▸ Texto proporcionado
=====
Gráfico 3.1 Pobreza según edad, región, origen étnico y género
A. Evolución de la pobreza por grupo etario, 2000-2022
B. Pobreza y pobreza extrema por región, origen étnico y género, 2022
A lo largo de las últimas tres décadas, además de la reducción de la pobreza y la desigualdad, varios indicadores sociales también mostraron mejoras, aunque con distintos matices. Por ejemplo, la región ha experimentado adelantos sostenidos en términos de salud, con caídas en la mortalidad infantil y aumento de la esperanza de vida al nacer. Las brechas socioeconómicas en estos indicadores, sin embargo, no se han cerrado (Bancalari et al., 2024). El gráfico 2 presenta la variación anual promedio de los valores de otro conjunto de indicadores, según el decil de ingreso de la población, entre 1992 y 20192. Los valores positivos de los indicadores reflejan mejoras para el decil correspondiente respecto al período base (década de los 90), excepto para el indicador de informalidad, para el cual un valor negativo refleja mejoras respecto al período base.
=====
Datos recopilados
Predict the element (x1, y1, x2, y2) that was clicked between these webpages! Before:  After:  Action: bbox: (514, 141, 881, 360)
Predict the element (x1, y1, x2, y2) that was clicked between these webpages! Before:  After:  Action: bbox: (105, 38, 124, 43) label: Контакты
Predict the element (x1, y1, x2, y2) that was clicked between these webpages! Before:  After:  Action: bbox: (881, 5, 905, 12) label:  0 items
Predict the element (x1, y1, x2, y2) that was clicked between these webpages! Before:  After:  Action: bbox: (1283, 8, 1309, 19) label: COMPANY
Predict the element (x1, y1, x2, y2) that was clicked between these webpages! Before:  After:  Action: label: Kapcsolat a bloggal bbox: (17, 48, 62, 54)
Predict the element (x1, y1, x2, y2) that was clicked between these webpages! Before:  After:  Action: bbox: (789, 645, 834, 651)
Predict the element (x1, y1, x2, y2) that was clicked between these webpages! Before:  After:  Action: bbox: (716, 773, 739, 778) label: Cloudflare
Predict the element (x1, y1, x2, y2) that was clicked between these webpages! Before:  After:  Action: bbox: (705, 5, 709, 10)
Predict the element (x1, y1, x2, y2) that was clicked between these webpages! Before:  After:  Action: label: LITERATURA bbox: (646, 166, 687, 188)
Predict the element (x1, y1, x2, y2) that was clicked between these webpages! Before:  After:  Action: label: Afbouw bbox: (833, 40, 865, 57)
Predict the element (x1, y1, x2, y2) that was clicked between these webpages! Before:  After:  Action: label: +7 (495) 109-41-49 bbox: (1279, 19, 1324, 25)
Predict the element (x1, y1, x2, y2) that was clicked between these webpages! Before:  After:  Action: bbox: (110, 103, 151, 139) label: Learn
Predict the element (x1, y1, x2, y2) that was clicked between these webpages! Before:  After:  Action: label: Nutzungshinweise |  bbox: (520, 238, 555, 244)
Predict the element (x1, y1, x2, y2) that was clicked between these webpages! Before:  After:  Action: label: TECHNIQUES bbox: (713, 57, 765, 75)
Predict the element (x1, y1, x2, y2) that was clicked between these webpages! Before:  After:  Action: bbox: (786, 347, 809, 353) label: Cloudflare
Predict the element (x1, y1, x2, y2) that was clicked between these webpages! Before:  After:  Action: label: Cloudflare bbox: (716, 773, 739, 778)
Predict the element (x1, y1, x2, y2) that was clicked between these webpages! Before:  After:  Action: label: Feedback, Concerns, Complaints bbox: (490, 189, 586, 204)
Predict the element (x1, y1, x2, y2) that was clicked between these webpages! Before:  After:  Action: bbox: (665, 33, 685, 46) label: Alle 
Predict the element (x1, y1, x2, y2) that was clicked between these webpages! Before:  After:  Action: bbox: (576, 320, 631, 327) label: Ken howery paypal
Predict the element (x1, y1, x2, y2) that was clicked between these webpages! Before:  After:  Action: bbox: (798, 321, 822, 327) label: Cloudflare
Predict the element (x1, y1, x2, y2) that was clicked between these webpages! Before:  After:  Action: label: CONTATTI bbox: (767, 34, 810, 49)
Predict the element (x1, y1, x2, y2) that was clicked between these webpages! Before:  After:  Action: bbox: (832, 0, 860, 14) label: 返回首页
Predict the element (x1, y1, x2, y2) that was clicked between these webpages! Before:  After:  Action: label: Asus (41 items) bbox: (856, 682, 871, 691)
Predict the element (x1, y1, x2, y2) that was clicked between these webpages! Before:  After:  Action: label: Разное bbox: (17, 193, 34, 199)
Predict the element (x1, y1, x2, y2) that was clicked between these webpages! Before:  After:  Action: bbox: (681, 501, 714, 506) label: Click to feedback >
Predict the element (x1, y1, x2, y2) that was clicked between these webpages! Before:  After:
=====
▸ Preguntas por responder
(a) Según el texto sobre pobreza e indicadores sociales, ¿en qué dos indicadores de salud se reflejan los adelantos sostenidos de la región?
(b) Traduzca al inglés esta oración del texto sobre pobreza e indicadores sociales: "Las brechas socioeconómicas en estos indicadores, sin embargo, no se han cerrado (Bancalari et al., 2024)."
(c) Retome el texto sobre pobreza e indicadores sociales y continúelo a partir de su última oración.

▸ Respuestas
(a) En la caída de la mortalidad infantil y en el aumento de la esperanza de vida al nacer.

(b) The socioeconomic gaps in these indicators, however, have not closed (Bancalari et al., 2024).

(c)
Hemos cerrado [brechas] en muchas áreas. Por ejemplo, en materia de educación, de fertilidad, el número de hijos que tienen las mujeres, de educación de las mujeres y de su participación en el trabajo, de expectativa de vida, de población en edad de trabajar como porcentaje de población total.
Con base en entrevista a Ricardo Hausmann
Se destaca la notable mejora global en la cobertura de educación secundaria en todos los deciles de ingreso, acompañada por un cierre de brechas entre los deciles más pobres y más ricos. Estos resultados son consistentes con la expansión significativa y generalizada de la educación básica que experimentaron los países de la región en este período. Un patrón similar se observa en el acceso al agua en la vivienda, un servicio esencial con especial impacto en la salud, aunque la magnitud del aumento ha sido más moderada. La cobertura de la educación superior aumentó en todos los deciles de ingreso, pero esta expansión ha sido especialmente mayor en los deciles más altos. Esta asimetría es preocupante pues queda en evidencia una perpetuación de las desigualdades, en especial cuando se toma en cuenta que las primas salariales de la educación superior son sustanciales.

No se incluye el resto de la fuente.